--- Record excerpts ---

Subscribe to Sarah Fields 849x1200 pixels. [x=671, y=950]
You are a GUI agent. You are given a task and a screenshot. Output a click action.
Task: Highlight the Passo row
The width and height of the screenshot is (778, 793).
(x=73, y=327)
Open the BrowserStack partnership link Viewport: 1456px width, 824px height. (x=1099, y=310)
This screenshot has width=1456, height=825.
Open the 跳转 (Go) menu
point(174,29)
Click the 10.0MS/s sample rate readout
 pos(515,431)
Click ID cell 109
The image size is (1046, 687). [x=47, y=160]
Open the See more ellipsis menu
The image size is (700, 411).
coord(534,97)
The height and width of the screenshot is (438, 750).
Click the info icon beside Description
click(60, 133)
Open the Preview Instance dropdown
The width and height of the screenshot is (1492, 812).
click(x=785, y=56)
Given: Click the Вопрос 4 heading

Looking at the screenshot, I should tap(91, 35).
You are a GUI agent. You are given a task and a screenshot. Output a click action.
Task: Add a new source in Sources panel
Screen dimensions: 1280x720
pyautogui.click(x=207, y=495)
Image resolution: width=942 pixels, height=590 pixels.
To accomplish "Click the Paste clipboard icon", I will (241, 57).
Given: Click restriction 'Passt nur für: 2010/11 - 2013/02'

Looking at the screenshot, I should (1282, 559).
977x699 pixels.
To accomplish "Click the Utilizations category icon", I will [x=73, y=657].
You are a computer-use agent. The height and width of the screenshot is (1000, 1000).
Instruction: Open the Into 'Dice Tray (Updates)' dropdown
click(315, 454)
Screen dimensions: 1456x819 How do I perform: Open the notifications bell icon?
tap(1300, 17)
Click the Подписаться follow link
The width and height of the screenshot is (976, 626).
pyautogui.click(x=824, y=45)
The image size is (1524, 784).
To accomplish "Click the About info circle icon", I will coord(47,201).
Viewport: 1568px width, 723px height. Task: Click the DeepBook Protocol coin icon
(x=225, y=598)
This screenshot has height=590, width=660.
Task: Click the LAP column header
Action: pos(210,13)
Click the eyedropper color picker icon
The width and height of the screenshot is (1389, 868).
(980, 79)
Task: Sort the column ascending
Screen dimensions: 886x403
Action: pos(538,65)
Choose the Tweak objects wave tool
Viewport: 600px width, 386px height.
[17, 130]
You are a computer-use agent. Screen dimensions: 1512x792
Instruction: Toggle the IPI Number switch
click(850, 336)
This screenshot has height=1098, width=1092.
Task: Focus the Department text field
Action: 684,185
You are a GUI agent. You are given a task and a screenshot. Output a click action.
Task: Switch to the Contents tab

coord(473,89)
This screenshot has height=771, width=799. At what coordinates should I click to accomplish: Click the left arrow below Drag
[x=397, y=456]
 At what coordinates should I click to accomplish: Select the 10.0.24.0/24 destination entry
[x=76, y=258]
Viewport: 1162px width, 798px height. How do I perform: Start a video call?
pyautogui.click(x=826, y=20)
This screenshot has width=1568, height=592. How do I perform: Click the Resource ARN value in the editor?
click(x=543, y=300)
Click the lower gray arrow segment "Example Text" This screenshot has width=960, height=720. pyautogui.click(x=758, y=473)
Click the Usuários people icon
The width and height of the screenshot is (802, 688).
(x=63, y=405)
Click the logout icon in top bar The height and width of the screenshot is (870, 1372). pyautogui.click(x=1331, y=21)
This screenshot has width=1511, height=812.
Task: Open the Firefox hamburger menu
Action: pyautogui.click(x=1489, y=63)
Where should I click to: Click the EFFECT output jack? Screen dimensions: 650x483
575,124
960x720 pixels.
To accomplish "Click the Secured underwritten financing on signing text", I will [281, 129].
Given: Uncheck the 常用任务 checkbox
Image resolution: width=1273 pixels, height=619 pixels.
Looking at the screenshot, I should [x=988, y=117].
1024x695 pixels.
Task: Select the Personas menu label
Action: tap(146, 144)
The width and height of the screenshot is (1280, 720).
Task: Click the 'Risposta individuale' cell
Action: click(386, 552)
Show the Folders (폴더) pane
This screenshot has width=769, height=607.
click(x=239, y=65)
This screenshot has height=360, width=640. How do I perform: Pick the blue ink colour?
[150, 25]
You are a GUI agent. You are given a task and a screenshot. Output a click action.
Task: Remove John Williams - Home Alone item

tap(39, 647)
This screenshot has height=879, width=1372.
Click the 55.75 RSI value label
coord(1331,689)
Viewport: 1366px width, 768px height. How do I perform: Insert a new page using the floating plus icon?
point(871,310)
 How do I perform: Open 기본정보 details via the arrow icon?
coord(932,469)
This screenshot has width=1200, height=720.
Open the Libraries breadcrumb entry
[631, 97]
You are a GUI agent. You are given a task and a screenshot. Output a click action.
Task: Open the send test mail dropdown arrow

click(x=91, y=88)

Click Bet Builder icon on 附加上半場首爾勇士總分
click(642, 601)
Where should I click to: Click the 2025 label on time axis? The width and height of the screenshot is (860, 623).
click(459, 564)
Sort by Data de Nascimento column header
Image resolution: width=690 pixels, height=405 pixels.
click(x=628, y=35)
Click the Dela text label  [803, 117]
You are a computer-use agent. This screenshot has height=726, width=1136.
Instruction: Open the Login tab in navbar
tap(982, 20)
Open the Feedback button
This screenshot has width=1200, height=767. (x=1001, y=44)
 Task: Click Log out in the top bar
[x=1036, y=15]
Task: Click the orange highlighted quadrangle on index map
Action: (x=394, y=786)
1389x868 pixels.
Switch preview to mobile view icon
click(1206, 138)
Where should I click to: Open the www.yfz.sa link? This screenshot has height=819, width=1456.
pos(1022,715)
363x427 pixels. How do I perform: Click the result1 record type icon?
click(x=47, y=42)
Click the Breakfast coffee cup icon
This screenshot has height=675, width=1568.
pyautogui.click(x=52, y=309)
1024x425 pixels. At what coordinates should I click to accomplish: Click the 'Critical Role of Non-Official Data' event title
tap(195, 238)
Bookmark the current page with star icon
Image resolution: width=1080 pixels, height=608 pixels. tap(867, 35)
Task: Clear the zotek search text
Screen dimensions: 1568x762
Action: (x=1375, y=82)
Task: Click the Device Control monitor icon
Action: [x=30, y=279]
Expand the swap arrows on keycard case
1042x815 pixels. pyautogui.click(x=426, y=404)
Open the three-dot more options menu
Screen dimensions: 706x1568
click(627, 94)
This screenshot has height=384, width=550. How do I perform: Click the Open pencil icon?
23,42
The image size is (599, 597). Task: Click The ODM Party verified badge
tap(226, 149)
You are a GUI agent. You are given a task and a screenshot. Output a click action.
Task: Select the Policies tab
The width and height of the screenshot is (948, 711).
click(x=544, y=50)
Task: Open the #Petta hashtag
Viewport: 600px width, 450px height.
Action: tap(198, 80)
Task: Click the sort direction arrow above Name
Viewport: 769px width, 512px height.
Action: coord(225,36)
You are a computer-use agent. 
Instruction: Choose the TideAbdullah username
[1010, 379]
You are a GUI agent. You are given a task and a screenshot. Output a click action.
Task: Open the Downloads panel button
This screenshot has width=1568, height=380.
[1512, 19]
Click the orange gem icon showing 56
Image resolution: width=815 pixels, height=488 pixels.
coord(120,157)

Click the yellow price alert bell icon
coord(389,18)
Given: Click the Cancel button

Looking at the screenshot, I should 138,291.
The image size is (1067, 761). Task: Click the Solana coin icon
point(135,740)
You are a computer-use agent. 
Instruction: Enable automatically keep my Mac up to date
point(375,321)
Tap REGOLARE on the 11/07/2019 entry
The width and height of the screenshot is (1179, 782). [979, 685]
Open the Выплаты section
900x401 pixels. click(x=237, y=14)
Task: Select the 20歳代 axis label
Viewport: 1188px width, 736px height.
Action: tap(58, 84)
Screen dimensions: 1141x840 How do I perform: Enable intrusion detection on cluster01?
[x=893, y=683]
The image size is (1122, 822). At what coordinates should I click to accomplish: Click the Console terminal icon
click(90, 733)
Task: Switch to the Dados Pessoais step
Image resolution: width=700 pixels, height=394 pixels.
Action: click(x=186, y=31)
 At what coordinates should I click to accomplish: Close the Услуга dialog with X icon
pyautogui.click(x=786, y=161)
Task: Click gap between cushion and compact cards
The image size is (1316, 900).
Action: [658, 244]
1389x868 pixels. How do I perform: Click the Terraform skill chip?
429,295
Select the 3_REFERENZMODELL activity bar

--- Task goal ---
Set down the items again exactly as they appear, beginning at the line that contains "Task: Open the #Petta hashtag" and stopping after the line that contains "900x401 pixels. click(x=237, y=14)".

--- Solution to this task ---
Task: Open the #Petta hashtag
Viewport: 600px width, 450px height.
Action: tap(198, 80)
Task: Click the sort direction arrow above Name
Viewport: 769px width, 512px height.
Action: coord(225,36)
You are a computer-use agent. 
Instruction: Choose the TideAbdullah username
[1010, 379]
You are a GUI agent. You are given a task and a screenshot. Output a click action.
Task: Open the Downloads panel button
This screenshot has width=1568, height=380.
[1512, 19]
Click the orange gem icon showing 56
Image resolution: width=815 pixels, height=488 pixels.
coord(120,157)

Click the yellow price alert bell icon
coord(389,18)
Given: Click the Cancel button

Looking at the screenshot, I should 138,291.
The image size is (1067, 761). Task: Click the Solana coin icon
point(135,740)
You are a computer-use agent. 
Instruction: Enable automatically keep my Mac up to date
point(375,321)
Tap REGOLARE on the 11/07/2019 entry
The width and height of the screenshot is (1179, 782). [979, 685]
Open the Выплаты section
900x401 pixels. click(x=237, y=14)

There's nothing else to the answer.